1979 film by George Roy Hill

A Little Romance is a 1979 American romantic comedy film directed by George Roy Hill and starring Laurence Olivier, Thelonious Bernard, and 13-year-old Diane Lane in her film debut. The screenplay was written by Allan Burns and George Roy Hill, based on the novel E=mc^{2} Mon Amour (1977) by Patrick Cauvin.

The original music score was composed by Georges Delerue. The film follows a French boy and an American girl who meet in Paris and begin a romance that leads to a journey to Venice where they hope to seal their love forever with a kiss beneath the Bridge of Sighs at sunset.

The film won the 1979 Academy Award for Best Original Score for Georges Delerue and received an additional nomination for Best Adapted Screenplay for Allan Burns. It also received two Golden Globe Award nominations for Best Supporting Actor for Laurence Olivier and Best Original Score for Delerue. As the film's young leads, Thelonious Bernard and Diane Lane both received Young Artist Award nominations as Best Actor and Best Actress respectively, as well as earning the film a win as Best Motion Picture Featuring Youth. It was the first film produced by Orion Pictures.

==Plot==
Lauren King, a book-smart and affluent 13-year-old girl from the United States, lives in Paris with her mother Kay and stepfather Richard. Daniel Michon, a "street-smart" and movie-loving 13-year-old French boy, lives with his taxi-driver father. The two meet and fall in love in the Château de Vaux-le-Vicomte, where Kay is becoming romantically interested in movie director George de Marco. Daniel and Lauren meet Julius Santorin, a quirky elderly man, in an accident. Daniel is unimpressed, but Julius fascinates Lauren with stories of his life, telling of a tradition that if a couple kiss in a gondola beneath the Bridge of Sighs in Venice at sunset while the church bells toll, they will be in love forever. At a party, which friends Londet and Natalie attend, Daniel punches George for making a crude suggestion at Lauren, so Kay forbids the two to date.

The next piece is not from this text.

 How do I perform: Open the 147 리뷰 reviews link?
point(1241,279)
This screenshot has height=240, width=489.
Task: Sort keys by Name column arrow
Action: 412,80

Since her family will return to the United States soon, Lauren hatches a plan to travel to Venice with Daniel. Though they have money from a horse race, they cannot cross the border without an adult. With Julius's help, the pair travel by train but miss their connection to Verona. In the meantime, Lauren's family spark an international investigation, believing she has been abducted.

They hitch a ride with Bob and Janet Duryea, tourists from the United States who are headed to Venice. In Verona, the travelers go out to dinner, where Bob discovers that his wallet has been stolen. Even though their horse-race winnings were left on the train in Julius' vest, Julius offers to pay the bill with cash, perplexing Lauren and irritating Daniel, who suspects he stole it. The following morning, the Duryeas notice Lauren's "missing child" picture in an Italian newspaper. Julius has also seen the paper and intercepts Lauren and Daniel on their way back to the hotel, angry that Lauren lied to him about their true reason for going to Venice and that everyone will think he is a kidnapper.
Because they cannot return to the hotel, they join a bicycle race to escape Verona. When Julius falls behind, Lauren persuades Daniel to go back for him. They find him collapsed from exhaustion. Daniel worms his background out of Julius, who also confesses that he both picked Bob's pocket and stole the money for their train tickets, disappointing Lauren. Lauren then reveals that she will move back to the United States permanently in two weeks. She wanted to take a gondola to the Bridge of Sighs and kiss Daniel so they could love each other forever. She berates Julius by dismissing all his stories as lies. Julius admits he lied about some things but insists the legend can be true. Daniel decides he still wants to go to Venice with Lauren, and Julius joins them.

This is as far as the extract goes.